Throughout the book, profluoridationists come across as traditional, mainstream scientists who tried to keep the controversy on rational ground and whose views are endorsed by the medical and dental establishments. Antifluoridationists, on the other hand, are portrayed as conspiracy theorists, alarmists, fringe scientists, crackpots, or coming from grassroots organizations that view the medical establishment with disdain.
Although Freeze and Lehr acknowledge that a few respected scientists have adopted antifluoride views, they maintain that those scientists are in the minority. They describe opposition as living in a "strange but alluring world of fluoridation conspiracy theory." An entire chapter is devoted to fluorophobia and those conspiracy theories.
One leading conspiracy theory is that the aluminum industry lobbied hard for fluoridation so that it would create a market for the significant amount of fluoride waste it produces during the electrolytic process to make aluminum. Indeed, as the authors point out, "there was a period between 1957 and 1968 when Alcoa sold sodium fluoride to cities for the fluoridation of their water supplies."
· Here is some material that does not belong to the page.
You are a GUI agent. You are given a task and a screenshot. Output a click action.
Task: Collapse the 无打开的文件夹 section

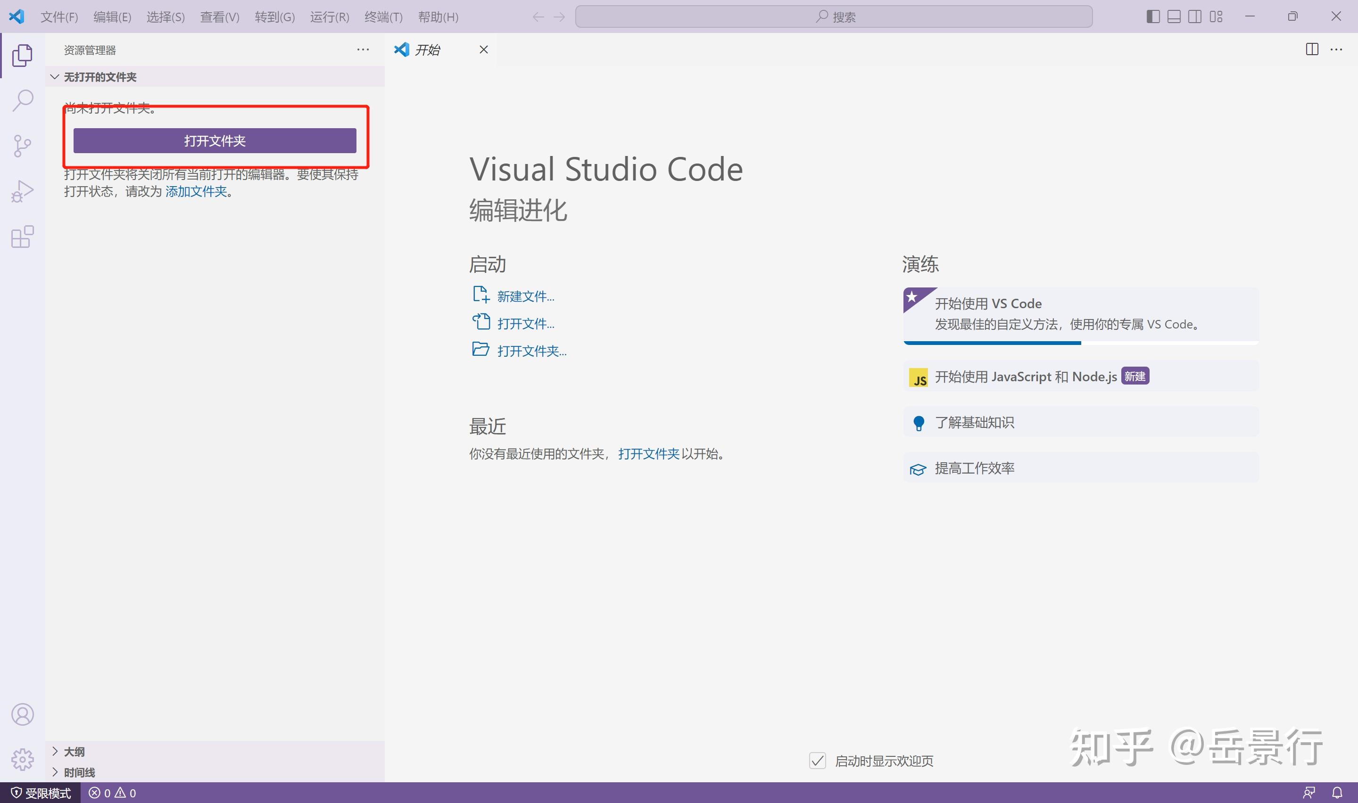tap(54, 76)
Readers learn next that the phosphate fertilizer industry also generates large amounts of fluoride waste and actually priced Alcoa out of the fluoride market in the late 1960s. Since then, most of the fluoride added to water has come from the fertilizer industry.
Another conspiracy theory antifluoridationists often cite is that fluoridation of drinking water was used to cover up the hazards of toxic hydrogen fluoride gas emitted from industrial sources like aluminum smelters. According to the argument, if people are convinced that fluoride in drinking water is safe, it won't be hard to convince them that it is also safe to breathe the chemical in the air, thus giving industry the green light to emit higher amounts of the gas. Today, hydrogen fluoride emissions are well regulated.
The authors save the most bizarre theory for last—that the government is using fluoride in drinking water to control the minds of the population. "Let's face it. If you believe the mind-control arguments, you qualify as a true-blue, bona fide conspiracy lover," they write.
Although "The Fluoride Wars" is biased toward profluoridation, the authors should be commended for providing all of the facts of the controversy in one place. Their call for both sides to get together to study the health issues with reason and respect is also a worthwhile goal because, as they point out, perhaps then "this long-standing and somewhat silly dispute could finally be laid to rest."
Britt E. Erickson is an associate editor in the government and policy group of C&EN.